▸ **Work required**
In the entries that follow, the lines from the one with "Click the comment" through the one with "Task: Click the white color swatch" are the ones to write out, exactly and with both ends included. Nothing else should appear.

▸ **Information given**
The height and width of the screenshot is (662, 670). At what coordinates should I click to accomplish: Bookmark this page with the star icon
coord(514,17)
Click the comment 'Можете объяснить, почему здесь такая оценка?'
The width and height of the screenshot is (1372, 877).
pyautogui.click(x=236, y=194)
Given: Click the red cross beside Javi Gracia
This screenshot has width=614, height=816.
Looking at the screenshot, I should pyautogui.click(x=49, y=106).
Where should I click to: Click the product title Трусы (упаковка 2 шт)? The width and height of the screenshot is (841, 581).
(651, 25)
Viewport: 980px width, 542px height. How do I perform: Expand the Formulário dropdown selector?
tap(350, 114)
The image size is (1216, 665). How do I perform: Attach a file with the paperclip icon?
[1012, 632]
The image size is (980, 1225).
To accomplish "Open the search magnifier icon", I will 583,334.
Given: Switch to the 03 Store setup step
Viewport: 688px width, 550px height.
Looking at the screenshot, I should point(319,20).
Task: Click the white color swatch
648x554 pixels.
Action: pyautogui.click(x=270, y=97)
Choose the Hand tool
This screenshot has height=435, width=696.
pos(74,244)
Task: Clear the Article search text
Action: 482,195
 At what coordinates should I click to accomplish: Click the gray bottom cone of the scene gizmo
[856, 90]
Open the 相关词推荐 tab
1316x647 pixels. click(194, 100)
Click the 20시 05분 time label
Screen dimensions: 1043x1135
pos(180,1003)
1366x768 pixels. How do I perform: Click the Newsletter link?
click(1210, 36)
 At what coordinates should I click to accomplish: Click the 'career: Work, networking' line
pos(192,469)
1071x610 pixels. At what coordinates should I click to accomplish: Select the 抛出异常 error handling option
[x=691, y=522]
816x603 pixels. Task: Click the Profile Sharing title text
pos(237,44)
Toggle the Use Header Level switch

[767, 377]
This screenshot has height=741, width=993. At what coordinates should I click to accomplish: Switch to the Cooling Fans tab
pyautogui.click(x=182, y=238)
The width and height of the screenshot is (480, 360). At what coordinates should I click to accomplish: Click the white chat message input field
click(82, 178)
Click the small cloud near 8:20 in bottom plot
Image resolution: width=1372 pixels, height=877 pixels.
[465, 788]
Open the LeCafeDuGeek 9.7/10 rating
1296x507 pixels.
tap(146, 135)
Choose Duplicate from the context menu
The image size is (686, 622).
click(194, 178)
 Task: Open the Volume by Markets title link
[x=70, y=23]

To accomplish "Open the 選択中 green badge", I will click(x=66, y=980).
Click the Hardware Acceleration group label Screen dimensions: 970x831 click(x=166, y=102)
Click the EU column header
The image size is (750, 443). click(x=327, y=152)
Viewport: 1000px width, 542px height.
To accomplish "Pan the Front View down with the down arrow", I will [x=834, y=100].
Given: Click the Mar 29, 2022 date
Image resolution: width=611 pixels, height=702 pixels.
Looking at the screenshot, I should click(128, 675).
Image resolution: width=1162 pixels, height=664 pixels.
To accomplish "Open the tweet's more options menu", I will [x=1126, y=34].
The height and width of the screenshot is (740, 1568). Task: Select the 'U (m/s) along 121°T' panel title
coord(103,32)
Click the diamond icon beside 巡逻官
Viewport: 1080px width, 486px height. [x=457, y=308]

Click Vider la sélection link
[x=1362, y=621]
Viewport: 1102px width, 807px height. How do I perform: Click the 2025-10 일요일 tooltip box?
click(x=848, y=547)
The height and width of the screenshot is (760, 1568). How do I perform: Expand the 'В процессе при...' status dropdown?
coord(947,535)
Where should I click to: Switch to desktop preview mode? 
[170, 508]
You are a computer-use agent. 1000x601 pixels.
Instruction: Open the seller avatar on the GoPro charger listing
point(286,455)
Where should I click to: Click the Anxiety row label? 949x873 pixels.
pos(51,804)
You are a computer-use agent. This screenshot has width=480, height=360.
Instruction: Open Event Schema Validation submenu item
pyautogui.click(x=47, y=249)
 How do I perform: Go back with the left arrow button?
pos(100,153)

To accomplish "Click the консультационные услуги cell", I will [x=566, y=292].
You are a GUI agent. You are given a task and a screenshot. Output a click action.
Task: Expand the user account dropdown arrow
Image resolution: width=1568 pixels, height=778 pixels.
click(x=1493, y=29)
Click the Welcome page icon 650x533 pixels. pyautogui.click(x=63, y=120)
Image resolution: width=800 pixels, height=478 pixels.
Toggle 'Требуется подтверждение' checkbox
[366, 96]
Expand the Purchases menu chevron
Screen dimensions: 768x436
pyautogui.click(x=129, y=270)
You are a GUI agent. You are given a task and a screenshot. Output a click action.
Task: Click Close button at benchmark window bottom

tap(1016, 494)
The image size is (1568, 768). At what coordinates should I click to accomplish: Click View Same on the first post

▸ **Output for this task**
Click the comment 'Можете объяснить, почему здесь такая оценка?'
The width and height of the screenshot is (1372, 877).
pyautogui.click(x=236, y=194)
Given: Click the red cross beside Javi Gracia
This screenshot has width=614, height=816.
Looking at the screenshot, I should pyautogui.click(x=49, y=106).
Where should I click to: Click the product title Трусы (упаковка 2 шт)? The width and height of the screenshot is (841, 581).
(651, 25)
Viewport: 980px width, 542px height. How do I perform: Expand the Formulário dropdown selector?
tap(350, 114)
The image size is (1216, 665). How do I perform: Attach a file with the paperclip icon?
[1012, 632]
The image size is (980, 1225).
To accomplish "Open the search magnifier icon", I will 583,334.
Given: Switch to the 03 Store setup step
Viewport: 688px width, 550px height.
Looking at the screenshot, I should point(319,20).
Task: Click the white color swatch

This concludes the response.